Please reply using this URL only: http://bugs.wpkg.org/show_bug.cgi?id=32

------- Additional Comments From djf at assetsw.com  2006-09-03 07:10 -------
(In reply to comment #5)
> (In reply to comment #4)
> > - Workstation boots
> > - Workstation asks for DHCP info
> > - Workstation gets DHCP info
> > - Workstation asks Microsoft DNS for its logon server (proprietary)
> > - MS DNS reponds with the logon server assigned to the site the workstation's
> subnet belongs to (from AD sites and services)
> > - Workstation then uses that as the logon server
> I could make %LOGONSERVER% variable recognized only after a real user has logged
> on on a given machine (i.e., in a logon script).
> > This is just for clarity.  Windows workstations that are joined to a domain 
> > always know where their logon server is regardless of whether a user is logged
> > in or not. 
> If I remember correctly, %LOGONSERVER% is not recognized if one runs a command
> via a Task Scheduler, even when executed as a domain user (for example,
> DOMAIN\Administrator).
> Or, this was because I used Samba, which would be an equivalent to NT4 domain,
> which doesn't use DNS.

Correct.  The LOGONSERVER environment variable is assigned via the logon process only after a user logs into the workstation.  However, the workstation itself must know which DC it's using prior to any user attempting to log in to a domain.  For AD, the DC for the site a particular workstation is a member of provides all of the group and domain policies for that workstation.

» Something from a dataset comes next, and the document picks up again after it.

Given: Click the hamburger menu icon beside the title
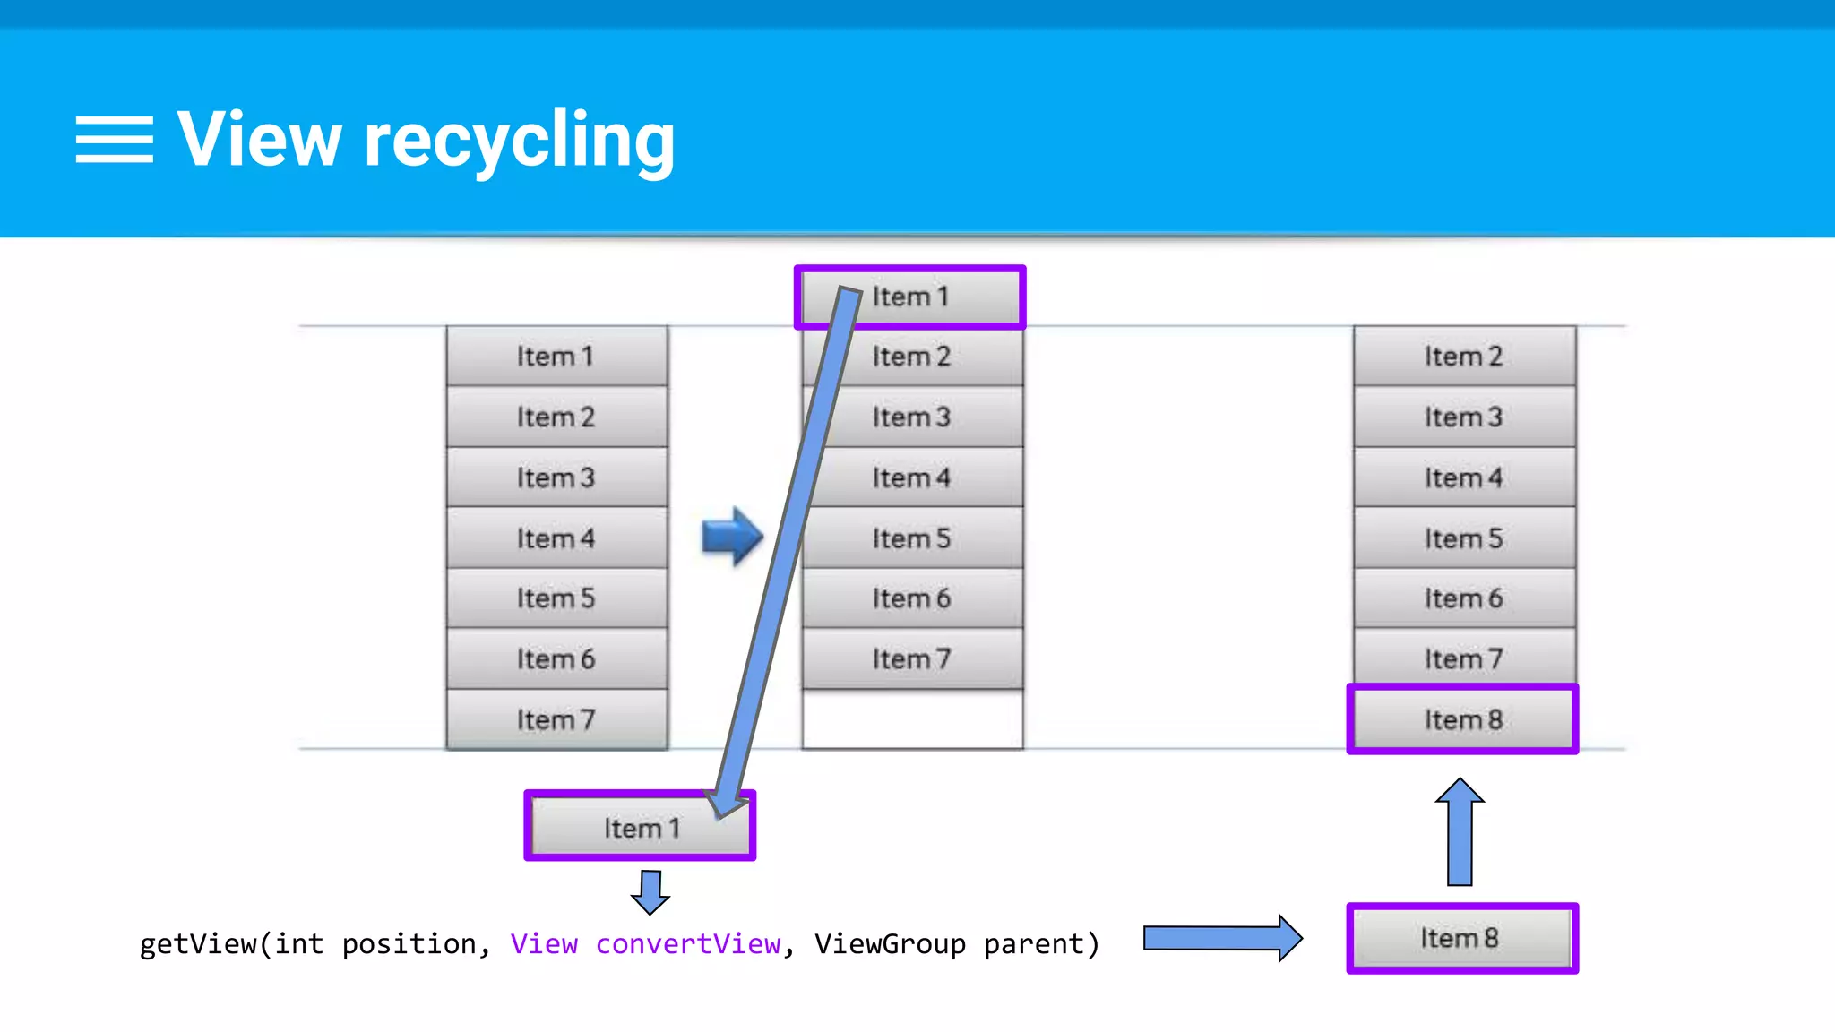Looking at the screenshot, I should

You can use WMI to get the current domain controller the workstation is using for authentication and system services.  Lookup the Win32_NTDomain class on MSDN.  There are some scripting examples that show how to pull stuff from WMI if you're not familiar with doing so.

Remember, when you run a command via the task scheduler, if you don't provide a specific username, that task will run as the local SYSTEM account.  The SYSTEM account is localized to the box, and therefore won't provide the standard login services you'd get if you login interactively as a domain authenticated user.  Like I said above, if you are running a command as a user that's local to the box, you'll need to script against WMI in order to determine which domain controller the workstation is currently using.

Given that, however, this whole discussion is of little use for this particular feature enhancement.  The feature enhancement he's provided simply lets him have a standardized package.xml file that allows him to always run from the local O: drive, which is pretty important in order for WPKG to scale to larger than a couple sites, and specifically if the WAN links available are low bandwidth.  Seems like a pretty good change to me.

Oh, and on your Samba comment, none of this needs to be absolutely determined via the boot sequence I posted.  For Windows clients using a Samba domain, they simply use WINS to determine what the DC for the current workstation should be.